To state the obvious: this is an insane thing to do. Twitter is a business that relies on advertising for revenue. Advertising dollars scale linearly with “How many tweets are viewed”. This is cutting off one’s nose to spite one’s face. To my knowledge there’s never been a successful social media site that ever attempted anything like this. Getting users to use the site *more often* is the entire point of running Twitter. Predictably, the collective crowd at Twitter went berserk and reactions, jokes, and discussions of the outage dominated trending topics.


As happens in the wake of any dramatic event, people immediately started theorizing why this was happening. I want to summarize the main theories here, and try to make a contribution of my own to think about how Twitter operates today.

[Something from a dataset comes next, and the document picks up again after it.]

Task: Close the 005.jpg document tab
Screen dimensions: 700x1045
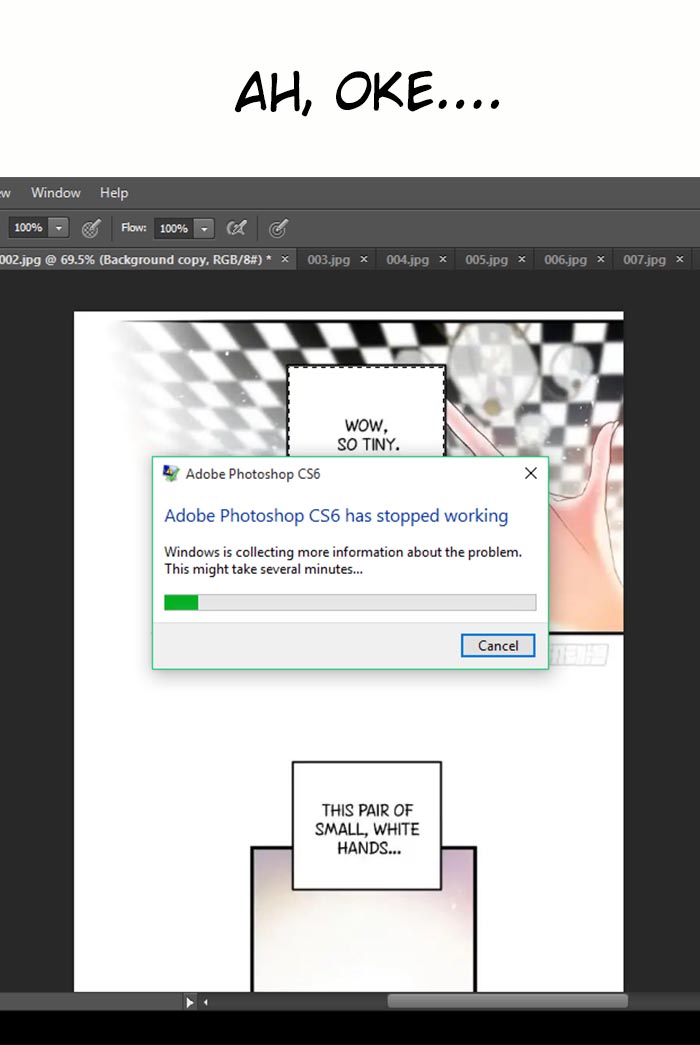Action: coord(521,259)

Elon publicly and repeatedly blamed data-scraping bots for the issues Twitter was having. He’s been doing this almost continuously since he first planned to purchase the site, using bots as a scapegoat for every perceived ill Twitter runs into. He tweeted that the rate-limits were “the only way to stop scraping”.

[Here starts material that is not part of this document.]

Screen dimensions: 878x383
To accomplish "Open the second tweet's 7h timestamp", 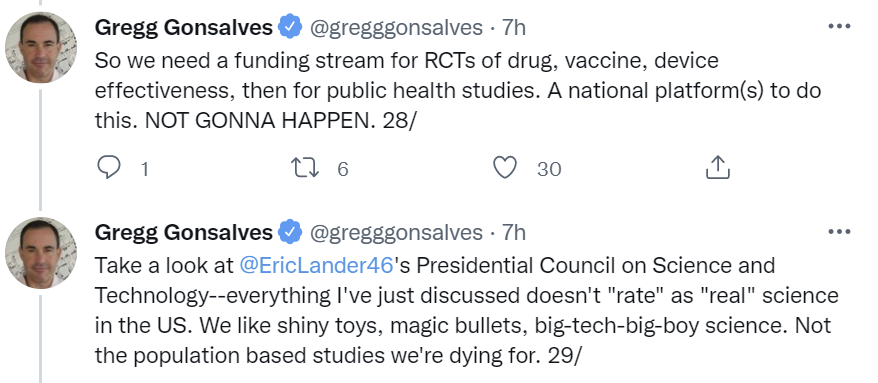I will [x=513, y=232].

Under this theory, the story is simple. Twitter was under massive pressure from a horde of bots. These bots were scraping data, likely as input for giant AI models. These attacks were so detrimental in terms of downgrading user experience and cost to Twitter that there was no choice but to implement the drastic step of rate-limiting every account on the site to try to stop the bots. Elon told a similar story about the move one day earlier to stop users without accounts from seeing any tweets.


It’s a clean, neat story. The problem is that it’s almost certainly bullshit.

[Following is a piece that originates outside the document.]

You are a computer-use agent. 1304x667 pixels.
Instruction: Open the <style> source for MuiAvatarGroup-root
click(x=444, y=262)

The first thing to note about Elon’s bot theory is that it makes no sense. Here’s a graph of Twitter outages on June 30th and July 1st, when the rate limit happened.



Elon’s theory is that the site was under so much continuous strain that rate limits were necessary to save it. Factually, that’s not true. The site was operating mostly normally until about 9AM on Saturday morning, when everything went to shit. There was a single, specific event around 9AM that kicked everything off. It makes no sense to blame that on a nebulous army of bots, which would look more like continuous strain.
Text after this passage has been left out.